Comment 7 for bug 692996

NOT A BUG !!! DESIGN SECURITY PROBLEM !!!

Please see at /usr/share/doc/festival/changelog.Debian.gz

festival (1.96~beta-7) unstable; urgency=high

  * Do not start festival server by default.
    (Closes: #466796)
  * Revert use of debconf.
  * debian/festival.preinst:
    + Check for obsolete configuration files.
  * debian/{festival.init,festival.scm}: Now example files,
    documented with warnings about potential security
    issues by their use.
  * debian/README.Debian: Document server start details.

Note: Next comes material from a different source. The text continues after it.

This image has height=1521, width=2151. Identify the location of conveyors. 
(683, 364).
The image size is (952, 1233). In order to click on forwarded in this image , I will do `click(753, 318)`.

 -- Kumar Appaiah <email address hidden> Thu, 21 Feb 2008 09:40:52 +0530

And at /usr/share/doc/festival/examples/festival.init (Ubuntu 12.04 LTS) says:

# WARNING: It is inherently insecure to run a festival instance as a
# server, mainly because it exposes the whole system to exploits which
# can be easily used by attackers to gain access to your
# computer. This is because of the inherent design of the festival
# server. Please use it only in a situation where you are sure that
# you will not be subjected to such an attack, or have adequate
# security precautions.

I found this, also: http://www.securityfocus.com/bid/25069/discuss

This affects only local users who can escalate to root privileges. So, if you are (alone) using your own desktop, don't worry.